Is there anyway I can operate those contactors from the helm station?

What I would prefer is using parts from golf carts as long as the motors I plan on using will work with the controllers. Im looking at running a 72v bank at 400 amps. (Per motor).


----------



## MidEastBatteries (Mar 10, 2011)

ofc, Reversing contactors can be done from anywhere you can get wires from.

You basically have 1 wire coming the battery going to 3 position toggle switch and then have 2 out wires. one is reverse, one is forward and one is left empty for "off", going back to the contactor and the other side of the contactor to the "battery negative".


----------



## DaveAK (Jun 28, 2009)

I know very little about golf carts, fork lifts or boats, so what follows is just the little information that I've picked up here and there.

Golf cart motors often have a female splined shaft and no face plate as they bolt directly to a differential. What's your budget for motors and controllers? There's quite a lot out there to choose from for a 72V system, and another issue would be that golf carts are often 48V and so you might need new controllers anyway.

What controls do you have at the helm? I'm guessing separate throttle controls for port and starboard motors? My preference would be to use the same set up and have a controller per motor operated by the existing throttle controls. Reversing the motors can either be done via reversing contactors, or you can go with sepex motors and controllers that typically have reverse built in. You'd need to figure out how to switch from forward to reverse, (or neutral), but either the contactor method or controller method simply requires low voltage wiring, so could be controlled from the helm.

I'm probably not going to be much help, but I really like the idea of a boat conversion so I'm going to keep an eye on this thread. Maybe one day I'll be able to convert a boat of my own.
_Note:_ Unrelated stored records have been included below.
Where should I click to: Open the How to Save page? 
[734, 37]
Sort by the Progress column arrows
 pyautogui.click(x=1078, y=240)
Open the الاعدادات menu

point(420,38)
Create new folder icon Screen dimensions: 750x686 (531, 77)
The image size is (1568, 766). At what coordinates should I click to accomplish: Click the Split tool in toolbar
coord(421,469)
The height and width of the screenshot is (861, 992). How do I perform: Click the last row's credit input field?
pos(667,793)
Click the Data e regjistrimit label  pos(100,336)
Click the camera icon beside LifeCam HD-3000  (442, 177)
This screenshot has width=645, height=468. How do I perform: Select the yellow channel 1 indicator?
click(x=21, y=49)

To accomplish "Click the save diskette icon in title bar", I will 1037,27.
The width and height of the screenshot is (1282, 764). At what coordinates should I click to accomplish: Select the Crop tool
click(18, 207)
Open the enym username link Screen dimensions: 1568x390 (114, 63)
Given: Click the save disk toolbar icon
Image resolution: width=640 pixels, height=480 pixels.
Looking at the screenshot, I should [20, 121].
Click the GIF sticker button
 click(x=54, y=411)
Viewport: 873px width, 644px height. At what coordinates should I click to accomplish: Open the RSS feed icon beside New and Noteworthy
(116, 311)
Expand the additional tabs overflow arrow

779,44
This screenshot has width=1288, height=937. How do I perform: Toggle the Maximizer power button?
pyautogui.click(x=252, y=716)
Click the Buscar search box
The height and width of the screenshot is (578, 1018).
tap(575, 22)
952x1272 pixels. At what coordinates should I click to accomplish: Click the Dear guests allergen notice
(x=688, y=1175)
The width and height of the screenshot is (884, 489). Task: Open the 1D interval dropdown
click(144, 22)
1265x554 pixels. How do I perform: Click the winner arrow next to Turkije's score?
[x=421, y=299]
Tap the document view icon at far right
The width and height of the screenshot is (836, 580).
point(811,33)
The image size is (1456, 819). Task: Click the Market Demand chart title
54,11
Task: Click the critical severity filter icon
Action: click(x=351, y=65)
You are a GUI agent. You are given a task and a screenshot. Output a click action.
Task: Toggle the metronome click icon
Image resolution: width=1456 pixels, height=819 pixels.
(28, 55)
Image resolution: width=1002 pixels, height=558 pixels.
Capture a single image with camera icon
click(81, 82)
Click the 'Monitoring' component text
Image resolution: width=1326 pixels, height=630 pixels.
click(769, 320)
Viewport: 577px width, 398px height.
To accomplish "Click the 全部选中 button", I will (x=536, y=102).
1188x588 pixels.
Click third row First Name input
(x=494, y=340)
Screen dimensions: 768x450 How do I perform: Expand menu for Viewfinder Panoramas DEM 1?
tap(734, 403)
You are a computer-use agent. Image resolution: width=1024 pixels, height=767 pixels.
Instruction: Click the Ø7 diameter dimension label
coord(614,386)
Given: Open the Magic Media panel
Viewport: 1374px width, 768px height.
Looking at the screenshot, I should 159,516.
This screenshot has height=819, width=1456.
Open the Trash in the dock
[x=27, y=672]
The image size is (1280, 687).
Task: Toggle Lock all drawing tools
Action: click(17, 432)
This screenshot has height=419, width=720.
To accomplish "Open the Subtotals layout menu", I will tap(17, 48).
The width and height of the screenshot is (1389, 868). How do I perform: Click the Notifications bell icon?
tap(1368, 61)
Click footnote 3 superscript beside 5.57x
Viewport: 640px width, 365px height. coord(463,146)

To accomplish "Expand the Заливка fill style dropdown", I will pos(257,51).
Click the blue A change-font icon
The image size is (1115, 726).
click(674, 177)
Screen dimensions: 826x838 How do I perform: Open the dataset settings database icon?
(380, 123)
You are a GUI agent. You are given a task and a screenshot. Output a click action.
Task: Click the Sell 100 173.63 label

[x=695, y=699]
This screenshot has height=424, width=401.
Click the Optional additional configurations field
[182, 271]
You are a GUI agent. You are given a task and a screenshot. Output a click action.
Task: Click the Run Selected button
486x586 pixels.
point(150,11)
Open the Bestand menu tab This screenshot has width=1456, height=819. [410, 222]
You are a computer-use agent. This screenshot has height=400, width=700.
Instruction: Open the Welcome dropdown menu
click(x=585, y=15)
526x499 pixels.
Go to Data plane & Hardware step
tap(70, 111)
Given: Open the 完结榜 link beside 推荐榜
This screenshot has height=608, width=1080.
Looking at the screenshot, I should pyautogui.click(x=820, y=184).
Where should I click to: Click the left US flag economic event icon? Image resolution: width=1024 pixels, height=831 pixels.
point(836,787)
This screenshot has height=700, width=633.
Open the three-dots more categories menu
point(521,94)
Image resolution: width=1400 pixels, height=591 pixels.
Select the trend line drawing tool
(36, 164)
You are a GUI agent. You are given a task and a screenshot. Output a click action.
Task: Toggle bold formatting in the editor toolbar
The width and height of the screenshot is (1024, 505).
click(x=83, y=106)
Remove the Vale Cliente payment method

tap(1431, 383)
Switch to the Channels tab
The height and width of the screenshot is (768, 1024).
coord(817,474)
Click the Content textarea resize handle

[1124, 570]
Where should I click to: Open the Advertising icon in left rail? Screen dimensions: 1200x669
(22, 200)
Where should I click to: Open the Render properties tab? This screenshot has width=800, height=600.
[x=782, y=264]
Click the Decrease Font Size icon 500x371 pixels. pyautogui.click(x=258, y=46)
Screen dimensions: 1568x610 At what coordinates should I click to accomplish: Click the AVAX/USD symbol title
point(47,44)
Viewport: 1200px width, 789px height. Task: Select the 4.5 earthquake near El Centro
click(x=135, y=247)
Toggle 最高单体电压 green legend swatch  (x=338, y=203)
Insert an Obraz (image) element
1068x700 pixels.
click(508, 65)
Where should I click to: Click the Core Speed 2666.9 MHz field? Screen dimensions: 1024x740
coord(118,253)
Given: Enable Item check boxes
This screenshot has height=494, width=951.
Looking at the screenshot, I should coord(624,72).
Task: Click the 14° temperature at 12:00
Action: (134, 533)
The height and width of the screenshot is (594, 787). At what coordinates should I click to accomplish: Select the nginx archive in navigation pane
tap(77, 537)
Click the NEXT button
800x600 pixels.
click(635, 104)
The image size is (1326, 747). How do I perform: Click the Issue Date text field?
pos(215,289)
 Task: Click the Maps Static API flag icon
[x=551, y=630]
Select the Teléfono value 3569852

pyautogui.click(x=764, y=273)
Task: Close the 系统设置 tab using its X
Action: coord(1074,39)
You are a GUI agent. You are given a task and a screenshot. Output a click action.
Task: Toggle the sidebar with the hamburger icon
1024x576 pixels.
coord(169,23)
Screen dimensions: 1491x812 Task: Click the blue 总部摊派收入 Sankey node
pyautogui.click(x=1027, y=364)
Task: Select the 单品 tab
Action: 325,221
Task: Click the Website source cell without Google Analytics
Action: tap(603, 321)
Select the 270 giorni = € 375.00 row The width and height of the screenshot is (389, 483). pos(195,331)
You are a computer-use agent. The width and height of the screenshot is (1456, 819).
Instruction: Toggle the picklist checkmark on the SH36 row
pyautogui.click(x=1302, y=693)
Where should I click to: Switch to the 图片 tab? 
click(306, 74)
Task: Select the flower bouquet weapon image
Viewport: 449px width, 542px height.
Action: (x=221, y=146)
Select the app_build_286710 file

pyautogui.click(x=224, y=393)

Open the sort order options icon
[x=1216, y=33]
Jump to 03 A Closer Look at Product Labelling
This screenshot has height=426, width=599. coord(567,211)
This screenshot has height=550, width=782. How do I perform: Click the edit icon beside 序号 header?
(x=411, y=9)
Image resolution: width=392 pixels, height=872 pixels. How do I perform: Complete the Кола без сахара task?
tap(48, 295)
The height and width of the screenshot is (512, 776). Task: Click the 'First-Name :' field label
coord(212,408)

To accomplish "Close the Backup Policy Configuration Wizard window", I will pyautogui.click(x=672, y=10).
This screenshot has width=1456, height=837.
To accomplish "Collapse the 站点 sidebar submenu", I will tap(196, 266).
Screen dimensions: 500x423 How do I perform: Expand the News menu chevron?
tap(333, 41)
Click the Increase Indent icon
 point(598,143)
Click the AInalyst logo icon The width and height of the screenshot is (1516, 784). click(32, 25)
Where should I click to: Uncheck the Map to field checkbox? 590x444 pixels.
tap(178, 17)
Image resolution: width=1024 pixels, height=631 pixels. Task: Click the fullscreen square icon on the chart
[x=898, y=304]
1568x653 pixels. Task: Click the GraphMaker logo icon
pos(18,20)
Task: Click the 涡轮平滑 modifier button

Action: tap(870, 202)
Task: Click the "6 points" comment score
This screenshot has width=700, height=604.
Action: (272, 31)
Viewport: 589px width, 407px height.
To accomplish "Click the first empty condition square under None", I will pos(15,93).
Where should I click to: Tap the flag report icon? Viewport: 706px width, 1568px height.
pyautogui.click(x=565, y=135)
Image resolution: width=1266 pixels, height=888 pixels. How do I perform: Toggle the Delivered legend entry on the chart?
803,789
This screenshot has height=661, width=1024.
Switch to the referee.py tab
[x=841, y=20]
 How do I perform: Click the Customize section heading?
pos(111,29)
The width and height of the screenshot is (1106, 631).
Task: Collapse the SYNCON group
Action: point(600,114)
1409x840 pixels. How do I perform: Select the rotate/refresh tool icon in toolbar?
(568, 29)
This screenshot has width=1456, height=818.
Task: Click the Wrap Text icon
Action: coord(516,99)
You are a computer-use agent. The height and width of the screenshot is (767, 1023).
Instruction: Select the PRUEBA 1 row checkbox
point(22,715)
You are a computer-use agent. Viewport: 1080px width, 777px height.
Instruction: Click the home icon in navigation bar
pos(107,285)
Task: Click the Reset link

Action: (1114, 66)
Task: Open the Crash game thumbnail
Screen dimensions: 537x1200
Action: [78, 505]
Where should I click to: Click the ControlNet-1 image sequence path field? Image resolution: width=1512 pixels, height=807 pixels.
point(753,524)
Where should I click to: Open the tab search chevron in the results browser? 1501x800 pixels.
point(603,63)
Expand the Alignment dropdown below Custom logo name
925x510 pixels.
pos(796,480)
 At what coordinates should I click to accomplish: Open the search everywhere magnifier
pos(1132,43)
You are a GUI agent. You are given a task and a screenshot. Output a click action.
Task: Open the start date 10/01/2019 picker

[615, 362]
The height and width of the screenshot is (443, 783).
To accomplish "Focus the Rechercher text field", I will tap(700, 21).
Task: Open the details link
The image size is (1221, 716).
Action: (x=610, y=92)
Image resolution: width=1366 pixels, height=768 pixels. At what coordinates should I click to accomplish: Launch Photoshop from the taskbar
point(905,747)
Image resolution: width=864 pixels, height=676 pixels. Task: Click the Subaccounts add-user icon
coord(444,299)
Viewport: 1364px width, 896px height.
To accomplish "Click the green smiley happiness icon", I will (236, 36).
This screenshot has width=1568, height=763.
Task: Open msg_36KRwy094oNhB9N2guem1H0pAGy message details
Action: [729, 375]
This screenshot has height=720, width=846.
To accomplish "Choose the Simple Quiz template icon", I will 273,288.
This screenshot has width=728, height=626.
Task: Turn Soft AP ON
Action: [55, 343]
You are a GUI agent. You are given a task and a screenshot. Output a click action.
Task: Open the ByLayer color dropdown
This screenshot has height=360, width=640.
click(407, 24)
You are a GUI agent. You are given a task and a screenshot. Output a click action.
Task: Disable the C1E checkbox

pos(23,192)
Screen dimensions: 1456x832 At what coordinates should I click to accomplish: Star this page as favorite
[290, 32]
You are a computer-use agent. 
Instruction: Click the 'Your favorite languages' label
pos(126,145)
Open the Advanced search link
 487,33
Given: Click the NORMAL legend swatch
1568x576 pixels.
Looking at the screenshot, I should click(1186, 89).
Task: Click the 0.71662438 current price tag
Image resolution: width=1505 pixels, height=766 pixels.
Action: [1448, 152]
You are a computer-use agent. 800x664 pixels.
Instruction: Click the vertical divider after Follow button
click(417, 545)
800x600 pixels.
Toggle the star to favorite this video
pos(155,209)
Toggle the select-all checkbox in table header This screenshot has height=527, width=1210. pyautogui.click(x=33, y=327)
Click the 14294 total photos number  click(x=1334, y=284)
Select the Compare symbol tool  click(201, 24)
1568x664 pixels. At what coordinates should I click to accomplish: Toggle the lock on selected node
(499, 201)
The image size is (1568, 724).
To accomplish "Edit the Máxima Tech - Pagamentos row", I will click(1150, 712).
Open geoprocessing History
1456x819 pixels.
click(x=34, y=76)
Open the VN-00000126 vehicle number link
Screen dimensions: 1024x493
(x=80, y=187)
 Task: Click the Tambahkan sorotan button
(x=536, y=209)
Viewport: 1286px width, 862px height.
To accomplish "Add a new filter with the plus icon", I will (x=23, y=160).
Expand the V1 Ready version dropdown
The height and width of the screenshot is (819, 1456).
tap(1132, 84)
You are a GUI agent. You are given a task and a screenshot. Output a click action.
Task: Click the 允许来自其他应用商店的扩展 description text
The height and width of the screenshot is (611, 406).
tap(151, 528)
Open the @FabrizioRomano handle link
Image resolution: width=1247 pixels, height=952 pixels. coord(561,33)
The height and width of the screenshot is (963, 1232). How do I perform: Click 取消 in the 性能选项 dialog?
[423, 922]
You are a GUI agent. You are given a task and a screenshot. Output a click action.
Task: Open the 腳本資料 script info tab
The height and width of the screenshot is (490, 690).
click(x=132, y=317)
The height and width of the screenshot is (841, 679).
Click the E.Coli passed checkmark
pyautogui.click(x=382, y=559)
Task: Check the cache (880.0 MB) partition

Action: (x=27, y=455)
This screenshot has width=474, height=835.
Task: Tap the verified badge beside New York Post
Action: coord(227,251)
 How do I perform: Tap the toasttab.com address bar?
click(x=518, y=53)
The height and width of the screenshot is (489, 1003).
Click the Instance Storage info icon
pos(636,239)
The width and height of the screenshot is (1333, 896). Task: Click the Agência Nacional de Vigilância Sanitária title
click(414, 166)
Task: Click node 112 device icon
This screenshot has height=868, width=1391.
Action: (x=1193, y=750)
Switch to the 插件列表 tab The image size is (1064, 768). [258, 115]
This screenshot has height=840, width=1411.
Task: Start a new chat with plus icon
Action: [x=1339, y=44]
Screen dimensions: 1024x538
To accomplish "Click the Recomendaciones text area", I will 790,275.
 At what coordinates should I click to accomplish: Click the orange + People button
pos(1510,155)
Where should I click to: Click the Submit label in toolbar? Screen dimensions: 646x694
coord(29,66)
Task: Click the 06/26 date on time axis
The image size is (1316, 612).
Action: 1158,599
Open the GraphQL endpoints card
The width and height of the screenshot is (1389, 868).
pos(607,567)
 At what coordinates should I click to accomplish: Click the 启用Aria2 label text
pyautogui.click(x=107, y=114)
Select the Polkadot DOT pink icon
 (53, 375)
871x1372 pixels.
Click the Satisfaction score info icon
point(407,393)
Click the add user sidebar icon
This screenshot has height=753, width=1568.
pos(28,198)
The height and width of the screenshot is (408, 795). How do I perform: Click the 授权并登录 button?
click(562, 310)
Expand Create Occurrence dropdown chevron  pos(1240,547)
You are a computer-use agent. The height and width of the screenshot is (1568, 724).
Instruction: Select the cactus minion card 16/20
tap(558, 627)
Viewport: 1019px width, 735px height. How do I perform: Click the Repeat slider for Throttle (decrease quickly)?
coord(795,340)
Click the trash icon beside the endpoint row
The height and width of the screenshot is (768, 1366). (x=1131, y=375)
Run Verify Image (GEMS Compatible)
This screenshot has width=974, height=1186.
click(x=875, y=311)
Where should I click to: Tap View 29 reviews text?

There's another boat conversion on here somewhere that you should check out.


----------



## Ektus (Feb 15, 2011)

DaveAK said:


> There's another boat conversion on here somewhere that you should check out.



There: http://www.diyelectriccar.com/forums/showthread.php/coupling-two-motors-jaw-couplingi-fw-55318.html


Regards
Ektus.


----------



## Wild (Aug 19, 2011)

Meangreen,
Let's float your boat with a better idea
http://www.aquawatt.at/en/inboard-propulsion-sytem.php

I will be converting boats and outboards in the future with a similar concept.


----------



## JRP3 (Mar 7, 2008)

I'm not sure the added cost of AC makes much sense in a boat that can't use regen. Since you already have the transmissions you might as well use them instead of paying for costly reversing contactors, plus you probably get some gear reduction as well, allowing the motors to spin faster at lower speeds. Plus you can also save money and use a single controller and still reverse the motors independently. You'll probably want to use forced air cooling to avoid heat issues http://www.diyelectriccar.com/forums/showthread.php/overheating-sepex-motor-controlleri-61756.html


----------